Don-- I don't know whether Steve Almond's piece on Lolita has
been posted yet or not. In case not, here it is. Jim Twiggs
nerve
http://www.nerve.com/screeningroom/books/lolita/
AGELESS: Why Lolita, now fifty, endures.
By
Steve Almond
One night early in
grad school, a bunch of us aspiring writers gathered at a bar to blab
about the books we loved and of course Lolita came up,
because Lolita always comes up in such conversations. The other
guys and I took a cold, analytical approach to the book. We wanted to
say how much we adored it, how much we secretly identified with
Humbert Humbert and his excessive, illegal passion for prepubescent
Lolita. But we were also hoping to get laid (of course), and we
figured such a confession might not put us in good stead with our
female classmates.
There was one in particular, a
women I'll call Rita, who, as it happened, had more than a hint of the
nymphet in her. She wasn't exactly "four-foot-ten in one sock."
More like five-one in black stockings. But she was small and pale and
occasionally dressed like a schoolgirl, and this made us all the more
leery about directly endorsing Lolita. So we sat around parsing
Nabokov's intricate wordplay and sipping our beers until, toward the
end of the night, emboldened by a shot of George Dickel, Rita stood up
and addressed us in an imploring tone: "But you guys, don't you
get it - he loves her!"
And that, ladies and gentlemen of the jury, is the whole ball of wax
when it comes to Lolita. He loves her. Without the blinding
force of Humbert's passion, the book - newly reissued for its
fiftieth birthday - would never have endured its initial ignominy,
nor become the most influential novel of the last century.
I feel vaguely qualified to speak about the
book's influence, because I spent so much of grad school either
writing dreadful imitations of Lolita, or reading them as the
fiction editor of our literary magazine. I have friends who still keep
a copy of the book by their keyboards, as a kind of talisman they can
rub when their own prose starts to flag.
There is no need to belabor
the plot of Lolita (man meets girl, man seduces girl, man loses
girl - that about does it) nor the oft-cited symbolism (old, refined
Europe seduced by young, vulgar America). What matters, in the end, is
the heartsick love song of Monsieur Humbert. Here he is describing the
boyhood tryst that presages his eventual coupling with
Lolita:
She trembled and twitched as I kissed the corner of her parted lips
and the hot lobe of her ear. A cluster of stars palely glowed above
us, between the silhouettes of long thin leaves . . . She sat a little
higher than I, and whenever in her solitary ecstasy she was led to
kiss me, her head would bend with a sleepy, soft, drooping movement
that was almost woeful, and her bare knees caught and compressed my
wrist, and slackened again; and her quivering mouth, distorted by the
acridity of some mysterious potion, with a sibilant intake of breath
came near to my face.
To be overrun by feeling, yet able to marshal
words with such elegance and precision - this was Nabokov's knack.

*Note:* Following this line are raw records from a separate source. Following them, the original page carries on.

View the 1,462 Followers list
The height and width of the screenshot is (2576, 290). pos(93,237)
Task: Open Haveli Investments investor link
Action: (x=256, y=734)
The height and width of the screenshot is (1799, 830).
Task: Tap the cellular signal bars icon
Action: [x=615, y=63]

That he did so on behalf of a quivering pervert makes the achievement
that much more astonishing.
We root for
Humbert because, when you come right down to it, most of our own
wishes are illicit.
And there should be no doubt
about it: Humbert is a perv. "The bud-stage of breast development
appears early (10.7 years) in the sequence of somatic changes
accompanying pubescence," he informs us, dutifully. "And the
next maturational item available is the first appearance of pigmented
pubic hair (11.2 years)." It should come as no surprise that
Lolita was originally published by a French press. Nor that it was
only published in the U.S. three years later, after being dubbed
"the filthiest book I have ever read" by a critic in a
British newspaper. Such is the American lust for scandal.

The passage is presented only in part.